Actions today lead to accomplishments in the future.
This was my second time running the 10 mile jaunt through the heart of Philadelphia, PA. The biggest 10 mile run in the United States, me and some 40,000-ish other runners who wouldn’t let a little rain spoil the fun.
Last year this was my first major distance race, after completing a few 5Ks since I began running in 2016. I ate horribly the week leading up to the race in 2018, bonked, and had to walk a few times. I was exhasuted afterwards, had to take a nap. Took a week off from doing my beloved Skull Toaster metal trivia. It was hard.
This year? Ran the entire time, no walking. My last two miles were my fastest, and didn’t even need a nap. Hell, didn’t sleep in the next day either. Knocked off five minutes from last year’s time, too.
Not gonna lie, though. It was rainy and breezy. I was cold, and standing in the corral for 40 minutes I had to pee, too. It was shoulder to shoulder, and there was no way I could leave to use a porta potty.
So the race started, and I tossed my poncho, and stopped at a porta potty about a mile down the road.

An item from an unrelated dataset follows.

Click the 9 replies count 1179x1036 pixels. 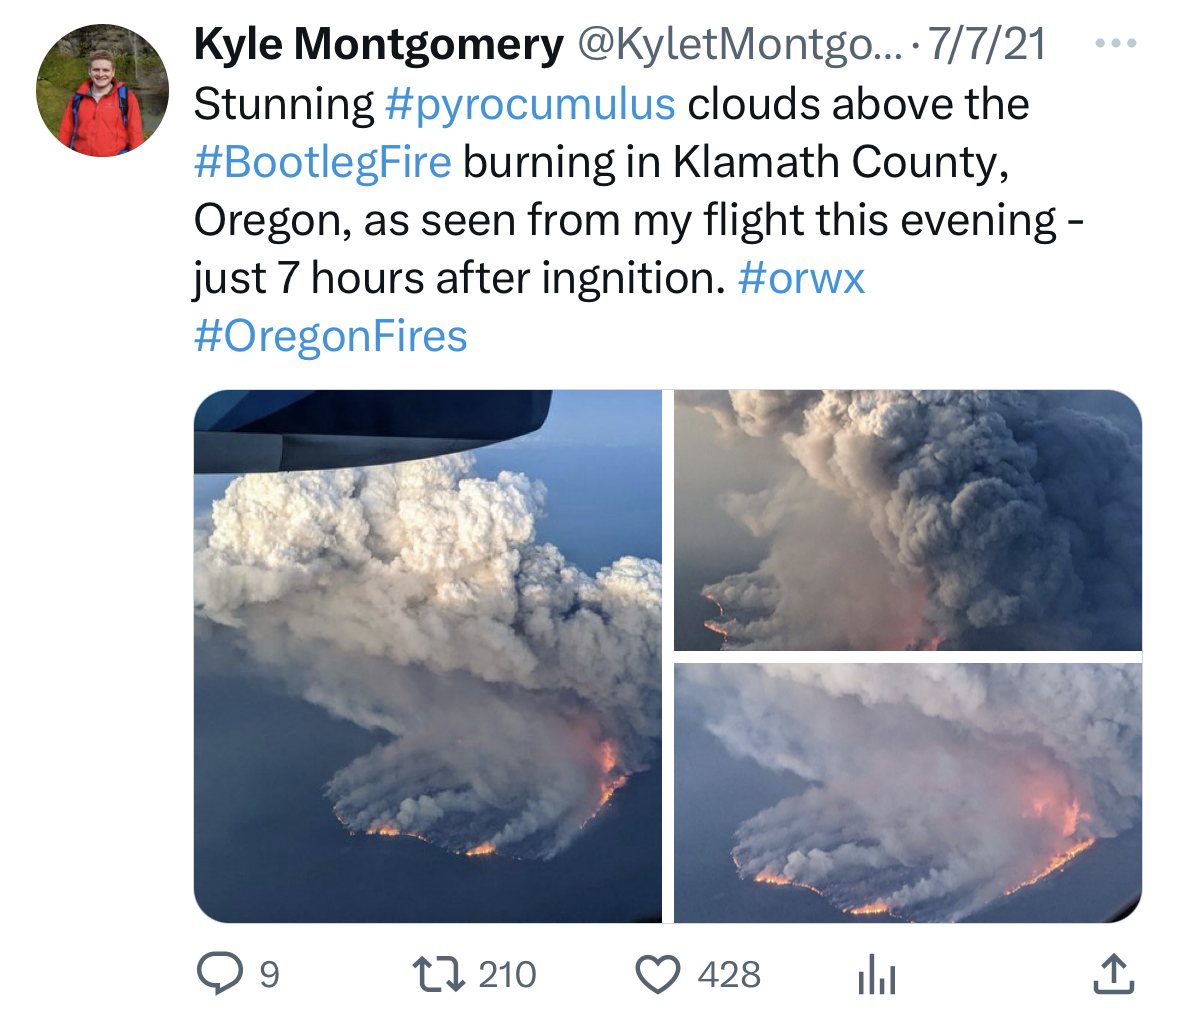coord(270,975)
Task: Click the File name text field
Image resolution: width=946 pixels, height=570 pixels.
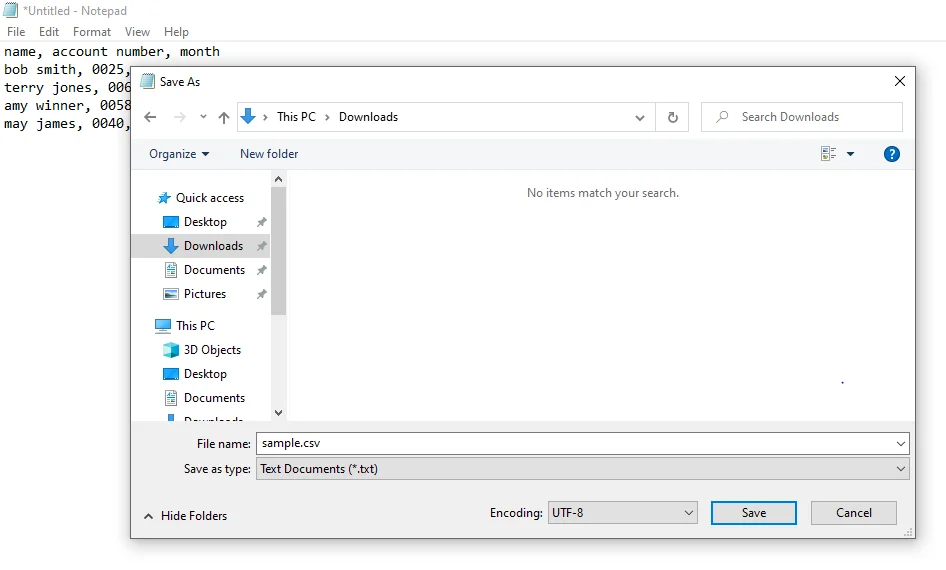Action: click(575, 443)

This was also my second race without a water bottle. I’ve been carrying one with me for every race, even the 5Ks, as I’m just super scared of dehydrating or whatever. But this year I relied on the water stations, and it worked out just fine.
By mile five I was feeling good. I was comfortable. I ran a very hilly 10 miler about two months prior, but hit the wall at about the 1:15 mark, mostly because all my training was just one hour runs.
So this year I made sure to sneak in some 1:30 runs. They weren’t fast, they weren’t “half marathon pace,” or anything. But they were just runs that lasted an hour and a half.
I also did some “speed runs” using the Nike Run Club app. They have a handful of guided training runs, where you run fast for a minute and a half, then slow down for a minute, and you keep going back and forth.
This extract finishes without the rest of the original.